Settings Reference#

This page documents all configuration settings available in Tablers.

TfSettings#

Table finder settings control how tables are detected and extracted.

from tablers import TfSettings

settings = TfSettings(
    vertical_strategy="lines_strict",
    horizontal_strategy="lines_strict",
    snap_x_tolerance=3.0,
    # ... other options
)

Detection Strategy#

Parameter	Type	Default	Description
`vertical_strategy`	`Literal["lines", "lines_strict", "text", "explicit"]`	`"lines_strict"`	Strategy for detecting vertical edges
`horizontal_strategy`	`Literal["lines", "lines_strict", "text", "explicit"]`	`"lines_strict"`	Strategy for detecting horizontal edges

Strategy Options:

"lines_strict" - Only uses explicit line objects. Best for tables with clear borders.
"lines" - Uses lines and rectangle borders. Good for most common tables.
"text" - Uses text alignment to infer edges. Best for borderless tables.
"explicit" - Uses only explicitly provided edges via explicit_h_edges and explicit_v_edges. Best for programmatic table creation.

Tolerance Settings#

Parameter	Type	Default	Description
`snap_x_tolerance`	`float`	`3.0`	Tolerance for snapping vertical edges together
`snap_y_tolerance`	`float`	`3.0`	Tolerance for snapping horizontal edges together
`join_x_tolerance`	`float`	`3.0`	Tolerance for joining horizontal edge segments
`join_y_tolerance`	`float`	`3.0`	Tolerance for joining vertical edge segments
`intersection_x_tolerance`	`float`	`3.0`	X-tolerance for detecting edge intersections
`intersection_y_tolerance`	`float`	`3.0`	Y-tolerance for detecting edge intersections

Edge Detection#

Parameter	Type	Default	Description
`edge_min_length`	`float`	`3.0`	Minimum length for edges to be included in final detection
`edge_min_length_prefilter`	`float`	`1.0`	Minimum length for edges before merging operations
`min_words_vertical`	`int`	`3`	Minimum words required for vertical text-based edge detection
`min_words_horizontal`	`int`	`1`	Minimum words required for horizontal text-based edge detection

Explicit Edges#

Parameter	Type	Default	Description
`explicit_h_edges`	`Optional[list[Edge]]`	`None`	Explicit horizontal edges to include in table detection
`explicit_v_edges`	`Optional[list[Edge]]`	`None`	Explicit vertical edges to include in table detection

When using "explicit" strategy, you must provide edges via these parameters.
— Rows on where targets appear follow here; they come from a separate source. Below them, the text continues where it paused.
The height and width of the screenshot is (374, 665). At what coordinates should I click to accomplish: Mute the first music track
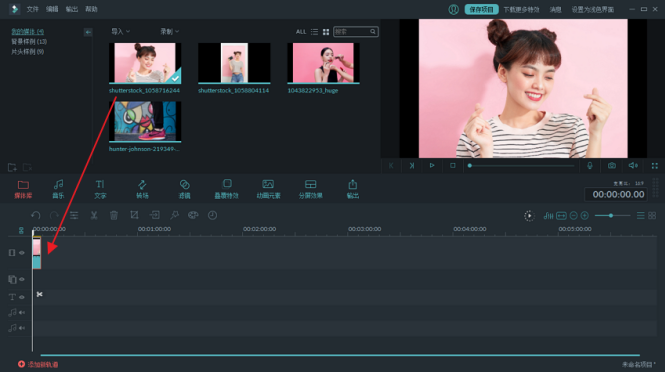coord(22,313)
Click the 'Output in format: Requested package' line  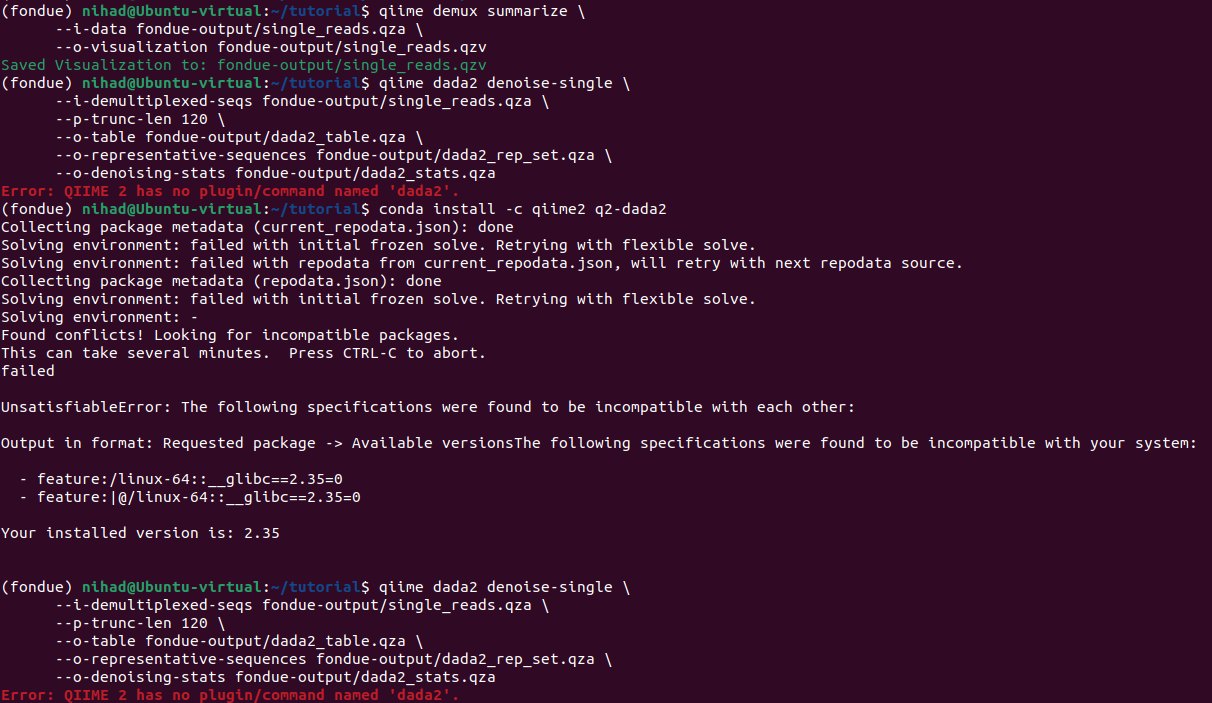[x=598, y=443]
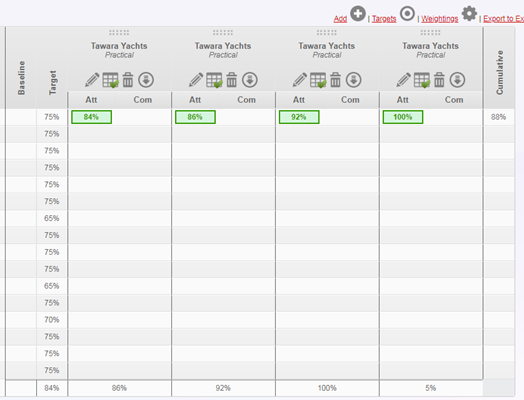Click download arrow icon in second Tawara Yachts column

(250, 80)
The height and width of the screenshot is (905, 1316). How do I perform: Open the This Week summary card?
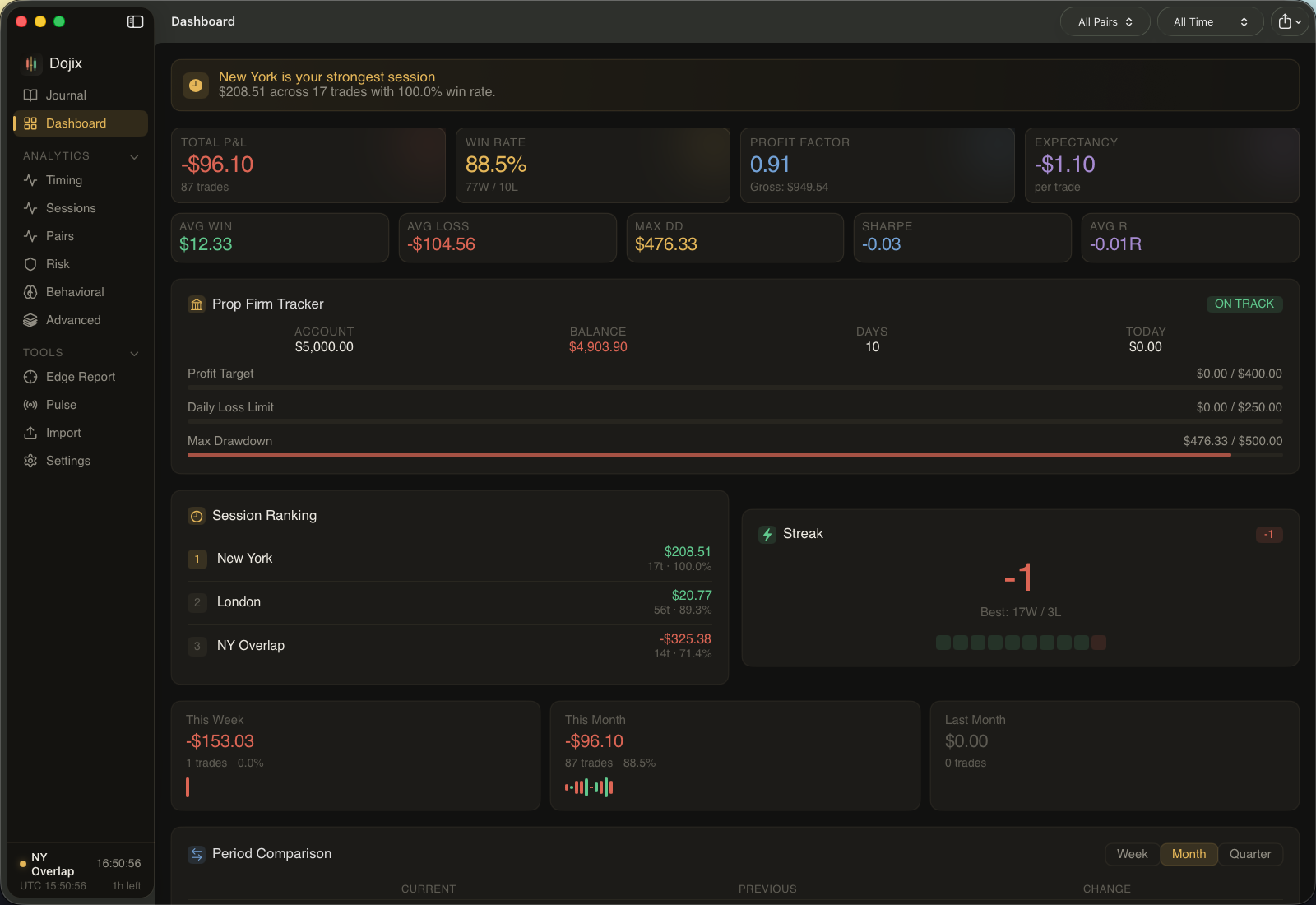tap(355, 755)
This allows programmatic table creation without requiring a PDF page:

from tablers import Edge, TfSettings, find_all_cells_bboxes

# Create edges for a 2x2 grid
h_edges = [
    Edge("h", 0.0, 0.0, 100.0, 0.0),
    Edge("h", 0.0, 50.0, 100.0, 50.0),
    Edge("h", 0.0, 100.0, 100.0, 100.0),
]
v_edges = [
    Edge("v", 0.0, 0.0, 0.0, 100.0),
    Edge("v", 50.0, 0.0, 50.0, 100.0),
    Edge("v", 100.0, 0.0, 100.0, 100.0),
]

settings = TfSettings(
    horizontal_strategy="explicit",
    vertical_strategy="explicit",
    explicit_h_edges=h_edges,
    explicit_v_edges=v_edges,
)

# No page required when both strategies are explicit
cells = find_all_cells_bboxes(None, tf_settings=settings)

Table Filtering#

Parameter	Type	Default	Description
`include_single_cell`	`bool`	`False`	Whether to include tables with only a single cell
`min_rows`	`Optional[int]`	`None`	Minimum number of rows required. `None` means no filtering
`min_columns`	`Optional[int]`	`None`	Minimum number of columns required. `None` means no filtering

Text Extraction (within TfSettings)#

Parameter	Type	Default	Description
`text_x_tolerance`	`float`	`3.0`	X-tolerance for text extraction
`text_y_tolerance`	`float`	`3.0`	Y-tolerance for text extraction
`text_keep_blank_chars`	`bool`	`False`	Whether to keep blank characters
`text_use_text_flow`	`bool`	`False`	Whether to use PDF text flow order
`text_read_in_clockwise`	`bool`	`True`	Whether text reads in clockwise direction
`text_split_at_punctuation`	`Union[Literal["all"], str, None`	`None`	Punctuation splitting configuration
`text_expand_ligatures`	`bool`	`True`	Whether to expand ligatures
`text_need_strip`	`bool`	`True`	Whether to strip whitespace from cell text

Complete Example#

from tablers import TfSettings

settings = TfSettings(
    # Detection strategy
    vertical_strategy="lines",
    horizontal_strategy="lines",

    # Tolerance settings
    snap_x_tolerance=5.0,
    snap_y_tolerance=5.0,
    join_x_tolerance=3.0,
    join_y_tolerance=3.0,
    intersection_x_tolerance=3.0,
    intersection_y_tolerance=3.0,

    # Edge detection
    edge_min_length=10.0,
    edge_min_length_prefilter=5.0,
    min_words_vertical=3,
    min_words_horizontal=1,

    # Table filtering
    include_single_cell=False,
    min_rows=2,
    min_columns=2,

    # Text extraction
    text_x_tolerance=3.0,
    text_y_tolerance=3.0,
    text_need_strip=True,
)

WordsExtractSettings#

Settings for text/word extraction from PDF pages.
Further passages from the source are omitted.